Bonjour à tous les fourreurs. J'ai (j'avais) un NAS WD My Cloud 3 To. Suite à une micro coupure, le disque est non fonctionnel. J'ai obtenu le droit par le SAV d'extraire le disque pour tenter de retrouver mes données. Le disque semble opérationnel. Sur mon MBA, avec l'extension ExTFS de Paragon, je vois monter deux disques identiques de 800 Mo approximativement (la partition est de 2.1 TO, 1.3 TO de libre) alors que j'avais 2 TO de données sur le NAS. J'ai une arborescence fort compliquée et je ne vois pas mes données (essentiellement des podcasts et des PDF).
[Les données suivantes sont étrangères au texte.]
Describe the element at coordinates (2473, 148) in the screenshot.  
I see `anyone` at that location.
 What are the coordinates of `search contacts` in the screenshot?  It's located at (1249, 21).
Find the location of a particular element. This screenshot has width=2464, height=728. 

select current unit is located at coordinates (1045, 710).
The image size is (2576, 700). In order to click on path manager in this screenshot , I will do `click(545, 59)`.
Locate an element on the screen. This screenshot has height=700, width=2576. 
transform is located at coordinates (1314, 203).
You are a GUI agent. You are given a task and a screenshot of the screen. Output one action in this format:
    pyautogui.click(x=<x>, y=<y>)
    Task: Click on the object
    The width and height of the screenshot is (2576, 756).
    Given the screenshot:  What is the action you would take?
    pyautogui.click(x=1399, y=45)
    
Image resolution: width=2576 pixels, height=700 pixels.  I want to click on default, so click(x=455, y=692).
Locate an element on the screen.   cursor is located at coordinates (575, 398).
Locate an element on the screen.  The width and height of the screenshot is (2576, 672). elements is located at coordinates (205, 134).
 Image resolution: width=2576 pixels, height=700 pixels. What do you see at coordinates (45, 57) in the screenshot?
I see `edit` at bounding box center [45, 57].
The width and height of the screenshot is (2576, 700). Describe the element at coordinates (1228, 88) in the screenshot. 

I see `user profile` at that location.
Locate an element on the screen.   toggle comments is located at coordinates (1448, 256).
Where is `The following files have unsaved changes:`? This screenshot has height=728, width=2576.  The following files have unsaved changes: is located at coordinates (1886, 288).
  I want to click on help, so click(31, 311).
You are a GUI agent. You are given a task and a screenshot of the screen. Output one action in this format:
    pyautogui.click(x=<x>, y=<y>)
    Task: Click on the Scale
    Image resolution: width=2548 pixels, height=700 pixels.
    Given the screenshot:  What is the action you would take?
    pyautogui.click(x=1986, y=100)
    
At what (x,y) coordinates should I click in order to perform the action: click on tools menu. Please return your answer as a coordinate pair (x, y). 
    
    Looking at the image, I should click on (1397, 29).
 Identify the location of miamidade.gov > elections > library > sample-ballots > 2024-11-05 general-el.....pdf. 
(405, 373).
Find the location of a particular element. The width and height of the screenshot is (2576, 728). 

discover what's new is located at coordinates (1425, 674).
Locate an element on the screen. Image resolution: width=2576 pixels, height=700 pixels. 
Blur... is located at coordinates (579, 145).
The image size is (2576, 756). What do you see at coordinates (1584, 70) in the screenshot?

Iù ai-je raté quelque chose ? Merci 1000 fois à tous ceux qui voudront bien m'aider.

Herron


----------



## bompi (11 Février 2015)

Déjà, c'est curieux de voir un disque de 2 TB dans un NAS de 3 TB, non ?

Quant à l'organisation des données, cela dépend du logiciel de WD donc il est possible que les données ne soient pas stockées telles que tu les voyais. Tu as une documentation de leur part, à ce sujet ?


----------



## Herron (11 Février 2015)

Merci pour la réponse ! Je m'exprime encore fort maladroitement : c'est un disque de 3TO sur lequel figuraient 2TO de données. Par ailleurs, il y a plusieurs autres disques visibles sous l'utilitaire de disque, mais qui ne sont pas montés. J'ai écrit à WD, mais si quelqu'un en sait davantage, je suis preneur. Merci encore. Herron


----------